Cryptocurrency might be a perfect addition to a financial service practice, if you’re trying to grow and maintain your business.
Why would I say this when we know that most advisers would never tell their clients to allocate more than 5% of their portfolio to cryptocurrencies?
Adam Blumberg is a Certified Financial Planner, and has been in financial services for 12 years. He is also co-founder and chief educator for Interaxis, a company trying to bridge the education gap between digital assets and traditional finance. He will join CoinDesk's Bitcoin for Advisors conference on Nov. 9-10 to explore the benefits of digital assets.
The answer is in the demographics and the investment habits, styles, needs and goals of those that do and might find crypto appealing. Gen X and millennials have lived with the internet most or all of their adult lives. They have become used to having all their services on-demand and having the ability to fact- and price-check everything.
Price checking became the norm with financial advisers over a decade ago, leading to the rise of robo-advisers. I was early in my FA career when Betterment and Wealthfront launched, and I saw the appeal. I already had clients asking me about my fees and how they were justified given the returns.
Other advisers just kept telling themselves – and each other – they couldn’t be replaced by a computer. “Our jobs are too important.” And now, advisers are similarly gun-shy about crypto, at risk of missing the industry’s next disruptive trend.
Robo-advisers currently have over $100 billion in assets under management (AUM), and the average age of the investors is well under 40. Those investors didn’t see the need to pay over 1% to financial advisers who did little more than pass the investing function on to third parties, who charged additional fees, only to underperform the market.
The stories are there for advisers to tell their clients and infrastructure is being built to help make crypto a smart play in financial planning.
In addition, we have seen the growth of Robinhood, where 80% of the users are millennials, as well as apps like Acorns and Stash that offer a digital-first and highly customizable experience.

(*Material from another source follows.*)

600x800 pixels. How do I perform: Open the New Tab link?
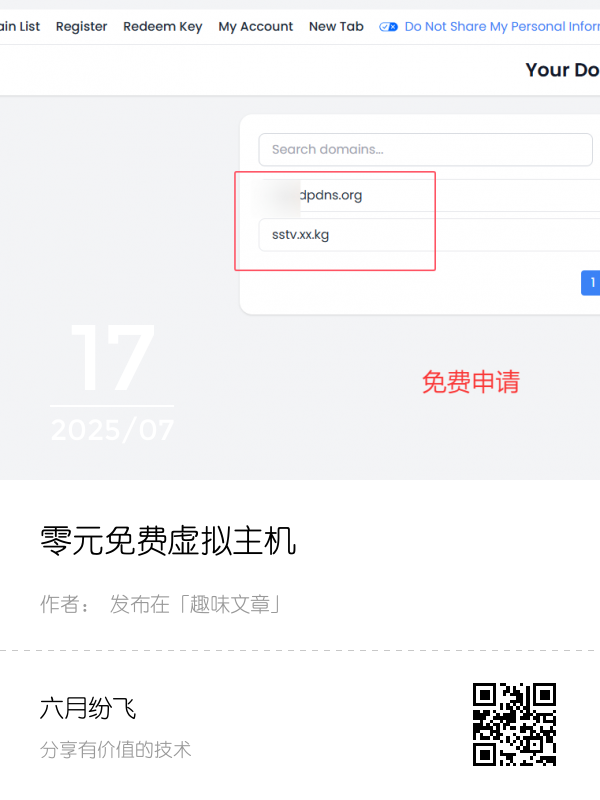(x=336, y=27)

The moral here is, if Gen X and millennial investors want a certain way to invest, save or transact, they’re going to find it and they’re going to help dictate the fees and services. It’s likely crypto represents the next frontier of investing.
Let’s look at that group’s attitudes toward investing. According to CB Insights, 33% of millenials don’t think they’ll need a bank at all, and 83% express openness to alternative investment strategies.

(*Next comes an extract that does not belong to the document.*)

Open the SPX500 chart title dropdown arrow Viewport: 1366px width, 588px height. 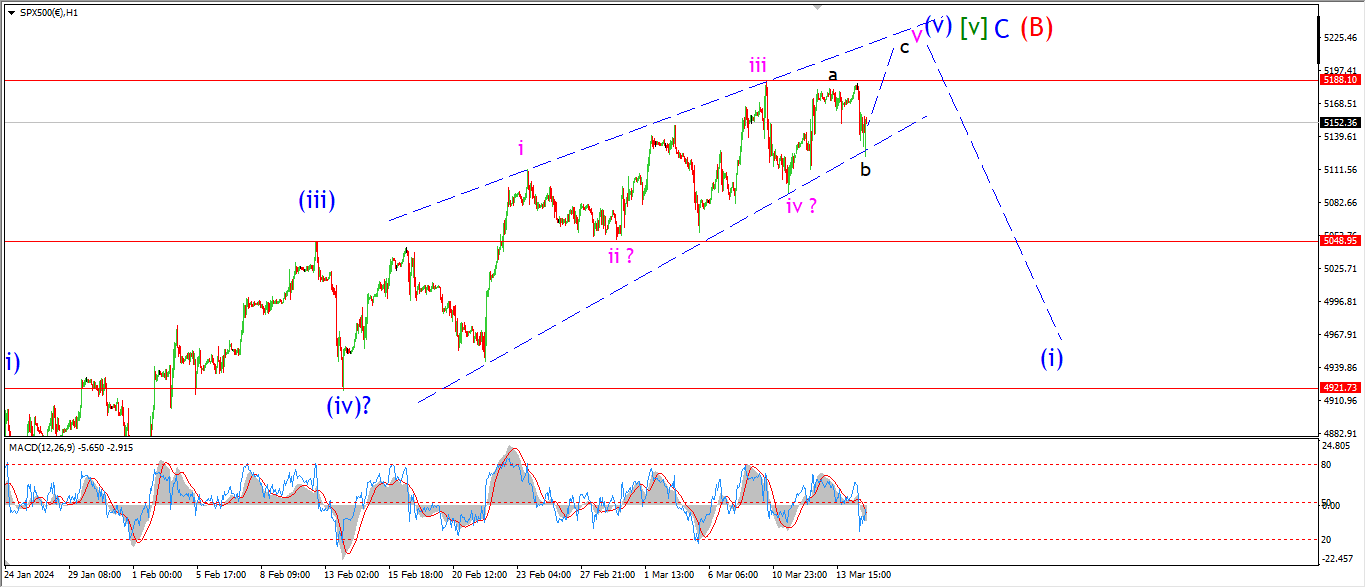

Currently, the age group with the largest number of bitcoin investors is the 25-34 group, according to Grayscale (like CoinDesk, a unit of Digital Currency Group). However, the average age for those that are interested in bitcoin is 42, or those that are in their peak and growing earning years!
Read more: More Than Half of Financial Advisors Want Better Regulation Before Investing in Crypto
Couple those statistics with the fact that this group stands to inherit over $60 trillion in the next three decades and are charted to quintuple their wealth by 2030.

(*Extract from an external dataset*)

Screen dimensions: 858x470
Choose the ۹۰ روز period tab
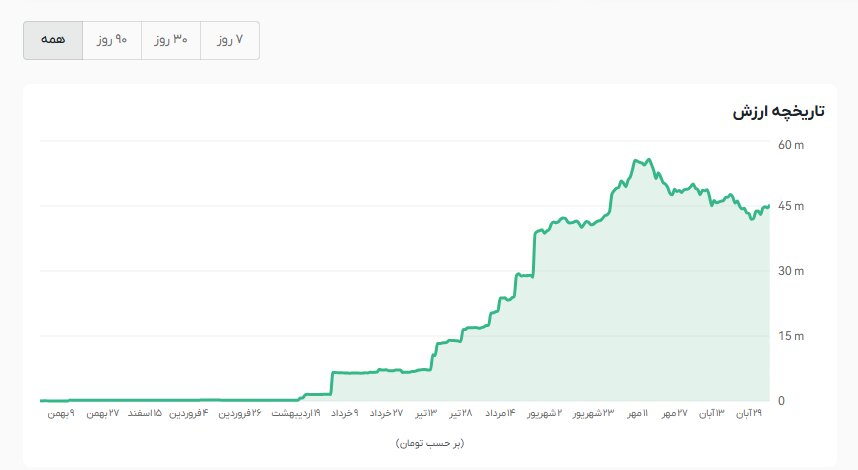tap(112, 40)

What you have is a group of smart investors with growing incomes and wealth who know what they want to invest in and are wary of paying extra fees.
Crypto gives financial advisors the ability to offer something to those younger investors that many advisors can’t or won’t talk about. Clients want it, and they want help from their advisor. More than half of those surveyed by Grayscale said they would be more motivated to invest in bitcoin if their adviser recommends it.
Crypto can fit in with changing fee structures and service offerings. For advisers who are offering subscription, flat-fee, hourly or project services, crypto solutions fit very nicely. Having conversations about where crypto makes sense, and helping clients understand, buy, safely store and account for their crypto is highly needed by retail investors.
Crypto also gives advisers the opportunity to offer alternative investments to clients that otherwise wouldn’t qualify as accredited investors. From protocol tokens to Reg A+ offerings, crypto investments can be seen as a highly liquid, low-minimum, alternative risk asset, which this generation is much more open to investing in.
While many financial planners shied away from robo-investing because of perceived dangers, it’s important to note cryptocurrencies don’t need to cut into an adviser’s revenue stream. For instance, if a financial advisor is using AUM as the main source of fees, that can be maintained either through funds on custodial platforms, or through third-party or separately managed account (SMA) services to manage clients’ crypto allocations.
Read more: Damanick Dantes – 4 Charts Showing Why Financial Advisers Should Care About Bitcoin
The main point is this highly sought-after demographic of clients is interested in alternative investments, and in crypto in particular. Being able to at least have conversations with them, understanding where it fits in a portfolio and being able to relate it to their financial lives and goals is a big step toward winning their growing business. The ability to provide different fees and offering structures is even more important as financial services revenue models continue to change.
Bitcoin and other cryptocurrencies have had a big year in terms of recognition and adoption. Bitcoin has made significant gains compared to traditional indexes like the S&P 500, while PayPal is readying a crypto payments feature, showing that the industry is not just for dark market trades.
The stories are there for advisers to tell their clients and infrastructure is being built to help make crypto a smart play in financial planning. It’s time for financial advisers to meet the future of digital investments.